2007 Director Restricted Stock Unit Grant Statement

2006 NCR Stock Incentive Plan

 

Name of Grantee   Soc. Sec. #   Grant Date  

No. of Restricted Stock

Units

 

 

You have been awarded the above number of restricted stock units (the “Stock Units”) under the 2006 Stock Incentive Plan (the “Plan”) of NCR Corporation (“NCR”), subject to the terms and conditions of this 2007 Director Restricted Stock Unit Grant Statement (this “Statement”) and the Plan.

1. The Stock Units will vest during the one (1) year period beginning on the date upon which you were granted the Stock Units (the “Grant Date”), in four (4) equal quarterly installments commencing three (3) months after the Grant Date, provided that you continuously serve as a Director of NCR until each quarterly vesting date. Notwithstanding the foregoing, if the Grant Date of your Stock Units is the date of an Annual Meeting of Stockholders, then, the fourth quarterly vesting will occur only if you continue to serve as a Director until the earlier of (a) the next Annual Meeting of Stockholders following the Grant Date, or (b) the first (1st) anniversary of the Grant Date.

2. The Stock Units will become fully vested if, prior to the one (1) year anniversary of the Grant Date, you die at a time while serving as a Director of NCR.

3. The vesting schedule will accelerate and the Stock Units will become fully vested if (1) a Change in Control (as defined in Section 10(b) of the Plan) occurs, and (2) you cease to serve as a Director of NCR within twenty-four (24) months of the effective date of the Change in Control for any reason other than your willful engaging in illegal conduct or gross misconduct, as determined by the affirmative vote of a majority of the entire membership of the Board of Directors of NCR.

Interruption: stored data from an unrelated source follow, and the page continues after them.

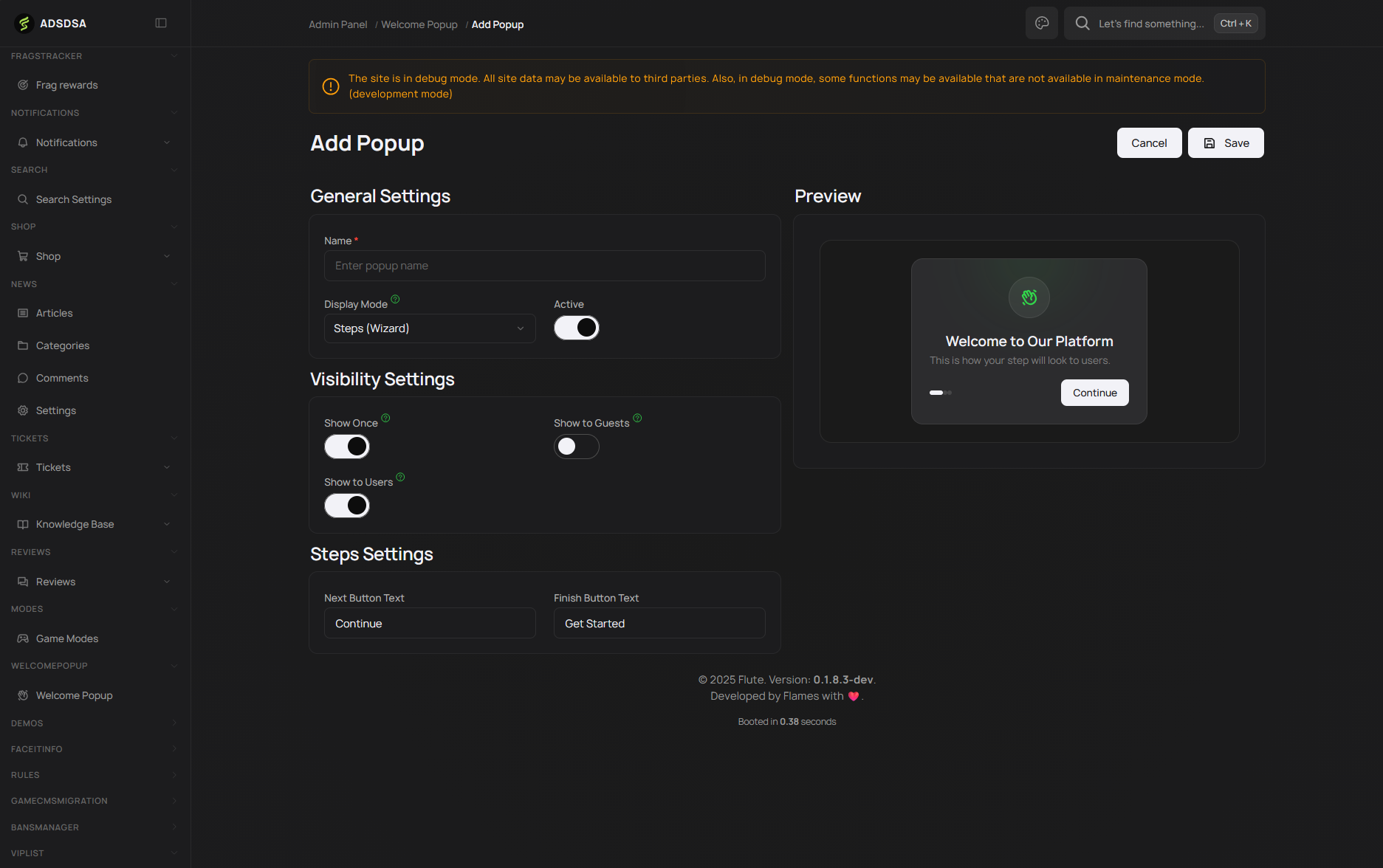The image size is (1383, 868).
Task: Open the theme palette icon
Action: [x=1041, y=23]

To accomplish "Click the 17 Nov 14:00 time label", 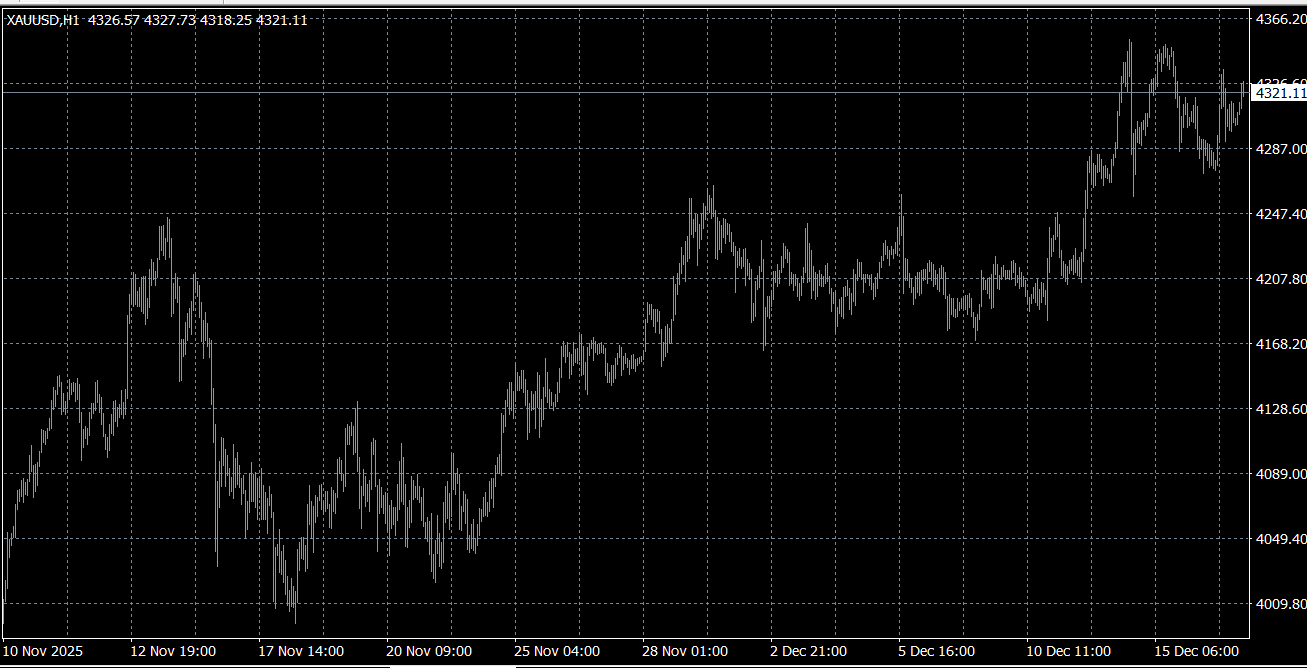I will [x=301, y=651].
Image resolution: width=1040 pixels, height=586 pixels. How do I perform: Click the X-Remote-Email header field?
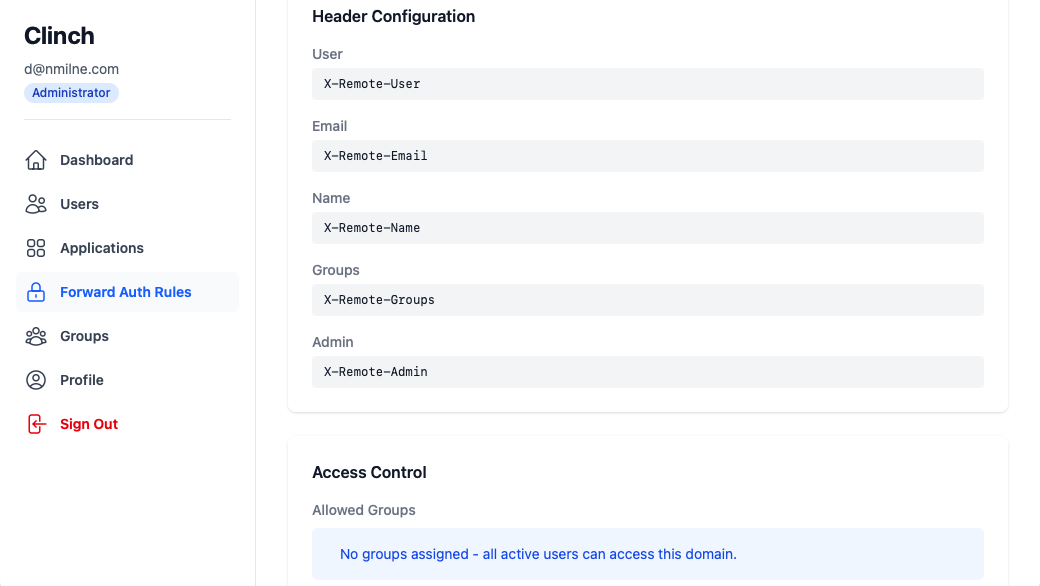[648, 156]
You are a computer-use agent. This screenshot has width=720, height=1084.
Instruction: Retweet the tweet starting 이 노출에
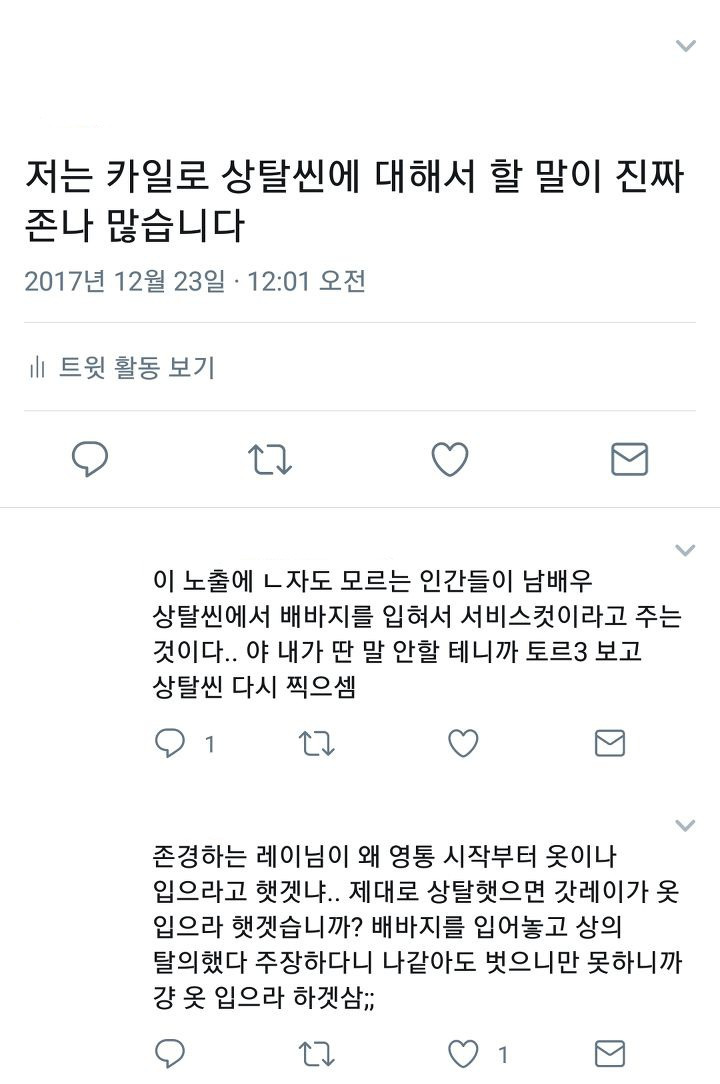[316, 744]
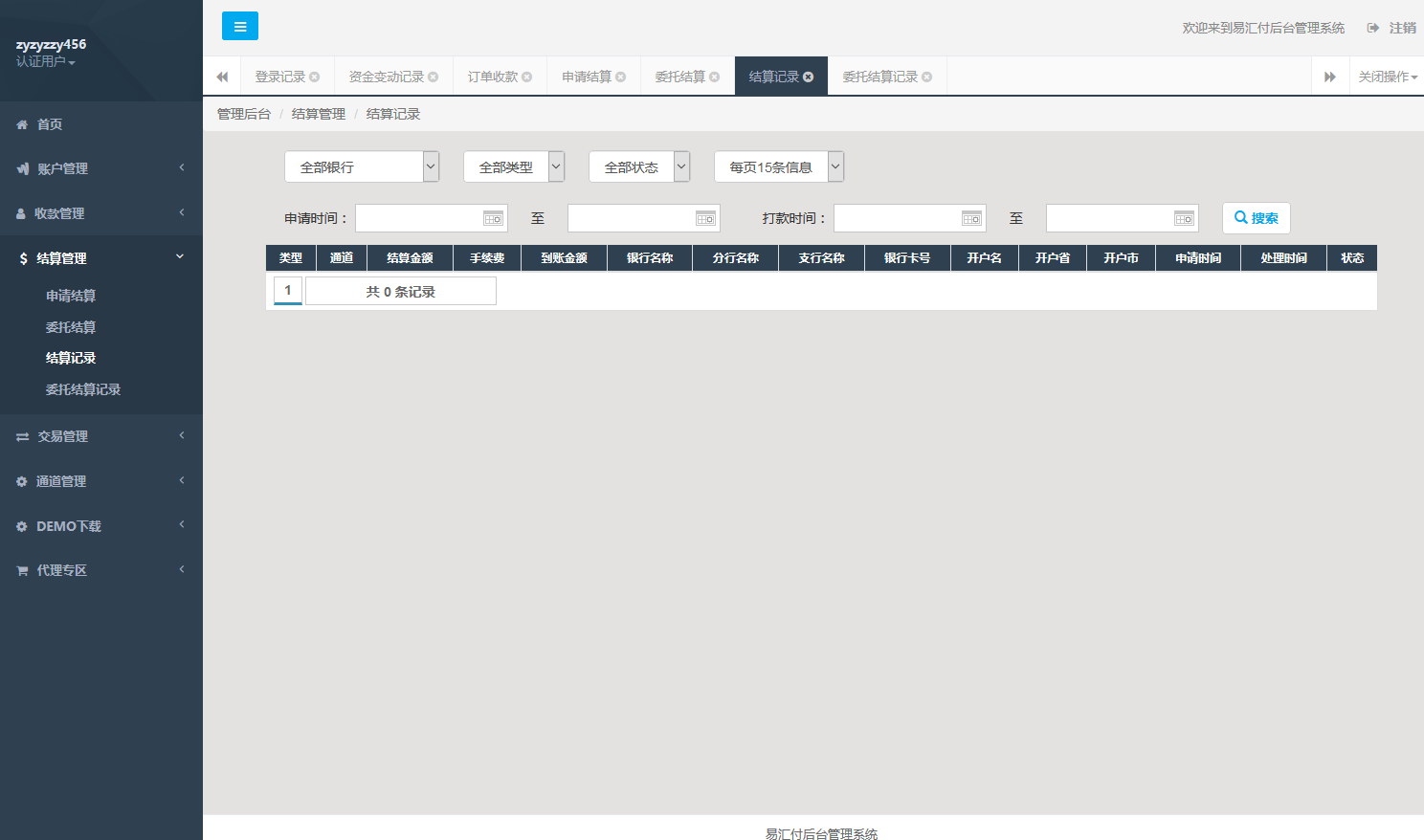
Task: Open 申请结算 in the sidebar submenu
Action: (x=71, y=296)
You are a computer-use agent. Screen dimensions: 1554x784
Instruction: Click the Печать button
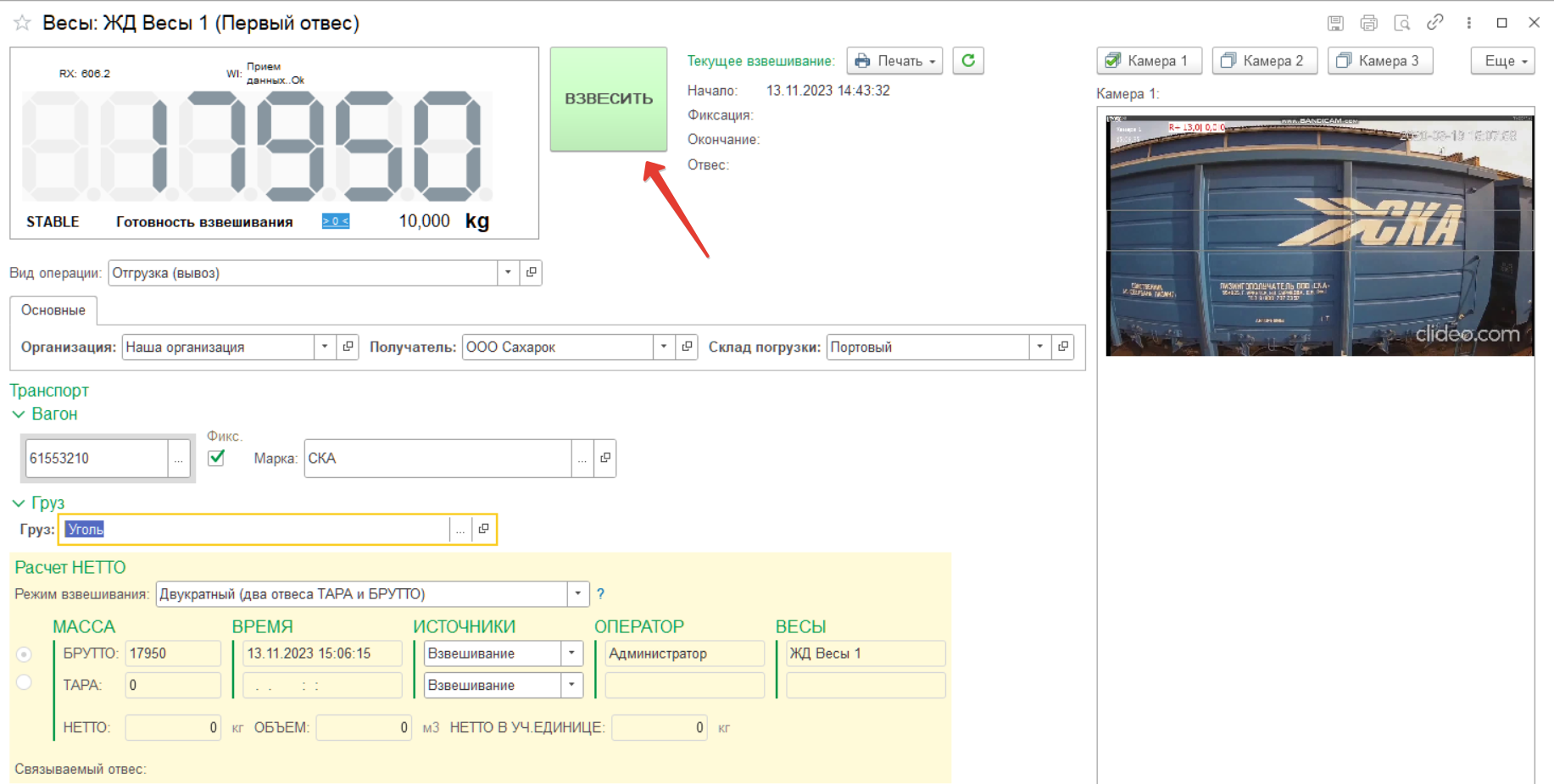[894, 61]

4. When vested, the Stock Units will be paid to you in shares of NCR common stock, such that one Stock Unit equals one share of NCR common stock.

5. Any cash dividends declared before your Vesting Dates on the shares underlying the Stock Units shall not be paid currently, but shall be converted to additional Stock Units, based on the fair market value of NCR common stock on the date the dividend is declared. Any Stock Units resulting from such conversion will be considered Stock Units for purposes of this Statement and will be subject to all of the terms, conditions and restrictions set forth herein.

6. You may designate one or more beneficiaries to receive all or part of any shares underlying the Stock Units to be distributed in case of your death, and you may change or revoke such designation at any time. In the event of your death, any shares underlying the Stock Units distributable hereunder that are subject to such a designation will be distributed to such beneficiary or beneficiaries


in accordance with this Statement. Any other shares underlying the Stock Units not designated by you will be distributable to your estate. If there shall be any question as to the legal right of any beneficiary to receive a distribution hereunder, the shares underlying the Stock Units in question may be transferred to your estate, in which event NCR will have no further liability to anyone with respect to such shares.

7. The terms of this award of Stock Units as evidenced by this Statement may be amended by the NCR Board of Directors or the Compensation Committee of the NCR Board of Directors, provided that no such amendment shall impair your rights hereunder without your consent.

8. In the event of a conflict between the terms and conditions of this Statement and the terms and conditions of the Plan, the terms and conditions of the Plan shall prevail.